» Auszug
· · · ·
Hauptstaatsarchiv Stuttgart
 

  • Bei den kriegerischen Auseinandersetzungen zwischen Kaiser Friedrich III. und den pfälzischen und bayerischen Linien der Wittelsbacher stellt sich Ulrich V. auf die Seite des Kaisers. Als Ulrich V. und Markgraf Karl von Baden 1462 in die Kurpfalz eindringen, werden sie von dem Kurfürsten Friedrich III. von der Pfalz bei Seckenheim (zwischen Heidelberg und Mannheim) geschlagen. Ulrich V. gerät in pfälzische Gefangenschaft und wird erst ein Dreivierteljahr später gegen ein hohes Lösegeld freigelassen. Durch das Lösegeld wird die ohnehin bereits verschuldete Grafschaft empfindlich getroffen.

  • Stuttgart verdankt Ulrich V. seine größte mittelalterliche Erweiterung. Allerdings musste sich die Stadt hoch verschulden.

Trotz des Unglücks, das die vielen Händel und Kriege dem Land einbrachten, war Ulrich V. bei seinen Untertanen durchaus beliebt. Zu seinem Beinamen 'der Vielgeliebte' (Beneamatus) mögen seine Schenkungen an Kirchen  und Klöster sowie sein offenes, freundliches Wesen beigetragen haben.

  • Im Jahr 1480 stirbt Ulrich V.. Seine beiden Söhne Heinrich und Eberhard waren wegen ihrer Anlage zur Geisteskrankheit unfähig, zu regieren.

  • Eberhard hatte während der Gefangenschaft seines Vaters mit einigen Räten eine provisorische Regierung gebildet. Er galt als äußerst verschwenderisch. Sein Lebenswandel war Anlass für viele Konflikte zwischen ihm und Ulrich V. . Heinrich, der eigentlich eine geistliche Laufbahn einschlagen sollte, forderte von seinem Vater einen Anteil an der Herrschaft, so dass die Gefahr einer weiteren Landesteilung drohte. Durch den Uracher Vertrag von 1473 wurde Heinrich entschädigt: Er erhielt Mömpelgard, das eigentlich zum Uracher Landesteil gehörte, sowie weitere linksrheinische württembergische Gebiete.

  • Indem Ulrich V. selbst nicht mehr in der Lage war, die Probleme mit seinem Sohn Eberhard zu lösen und die Disziplin an seinem Hof aufrechtzuerhalten, war der Stuttgarter Hof an seinem absoluten Tiefpunkt angelangt. Der eigentliche Herrscher konnte keine Macht mehr entfalten. Stattdessen war es Eberhard V., der mehr und mehr die Geschicke Stuttgarts bestimmte. Im Laufe der 1470er Jahre hatte er sich beträchtlichen Einfluss im Stuttgarter Landesteil sichern können. Seit 1478 hat er praktisch auch in Stuttgart regiert.
· · · ·
» Ausgangsdaten
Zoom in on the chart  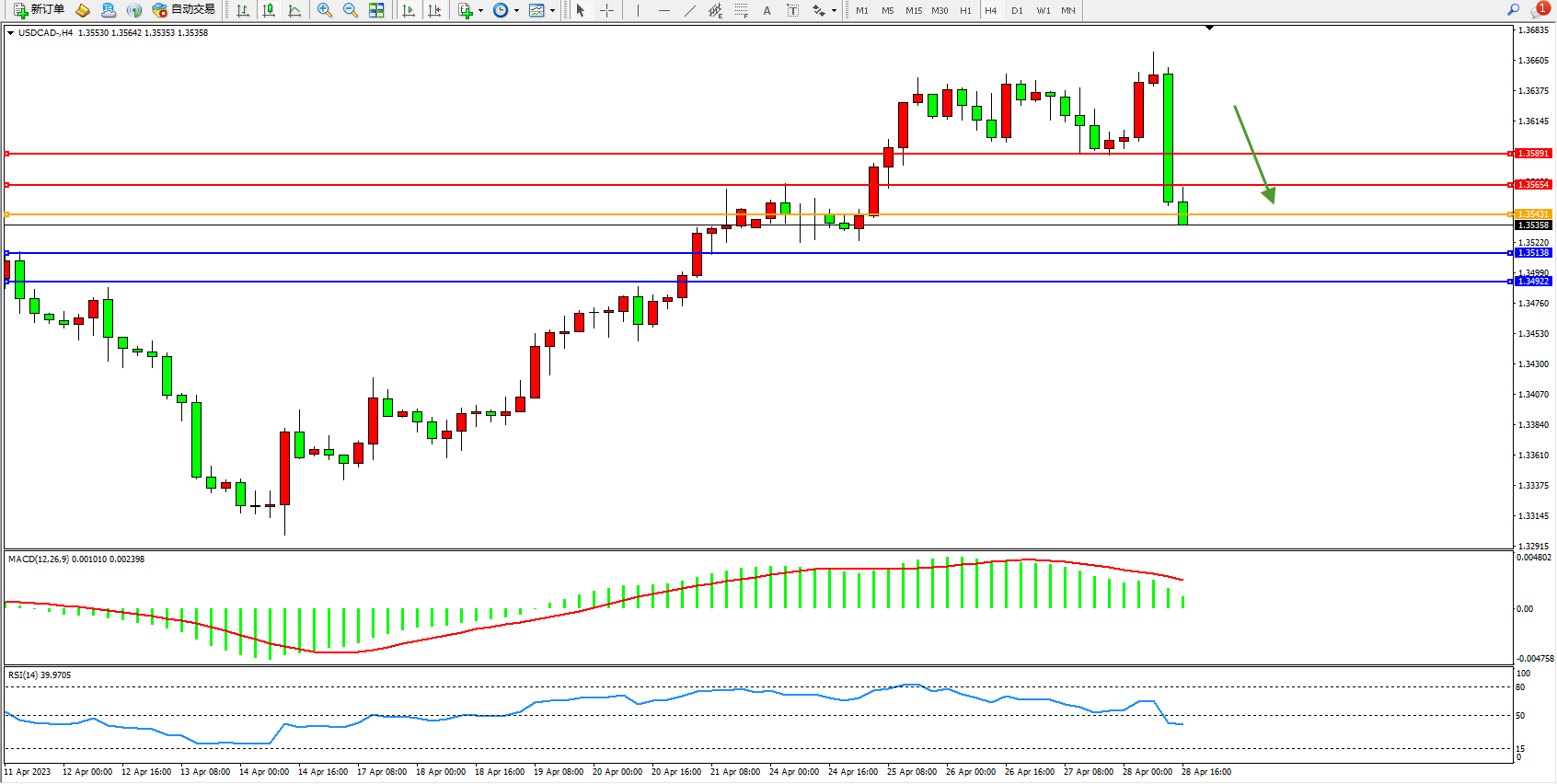pos(325,10)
· · · ·
» Zu erledigende Aufgaben
1. Nenne alle genauen Jahreszahlen aus dem Auszug über Ulrich V., ohne Jahrzehntangaben, in der Reihenfolge ihres Auftretens.
2. Überarbeite im Auszug die Strecke von "Hauptstaatsarchiv Stuttgart" bis "Stadt hoch verschulden." und ersetze darin "Lösegeld" durch "Ranzionsgeld".

» Lösungen im Überblick
1. 1462, 1480, 1473, 1478

2.
Hauptstaatsarchiv Stuttgart
 

  • Bei den kriegerischen Auseinandersetzungen zwischen Kaiser Friedrich III. und den pfälzischen und bayerischen Linien der Wittelsbacher stellt sich Ulrich V. auf die Seite des Kaisers. Als Ulrich V. und Markgraf Karl von Baden 1462 in die Kurpfalz eindringen, werden sie von dem Kurfürsten Friedrich III. von der Pfalz bei Seckenheim (zwischen Heidelberg und Mannheim) geschlagen. Ulrich V. gerät in pfälzische Gefangenschaft und wird erst ein Dreivierteljahr später gegen ein hohes Ranzionsgeld freigelassen. Durch das Ranzionsgeld wird die ohnehin bereits verschuldete Grafschaft empfindlich getroffen.

  • Stuttgart verdankt Ulrich V. seine größte mittelalterliche Erweiterung. Allerdings musste sich die Stadt hoch verschulden.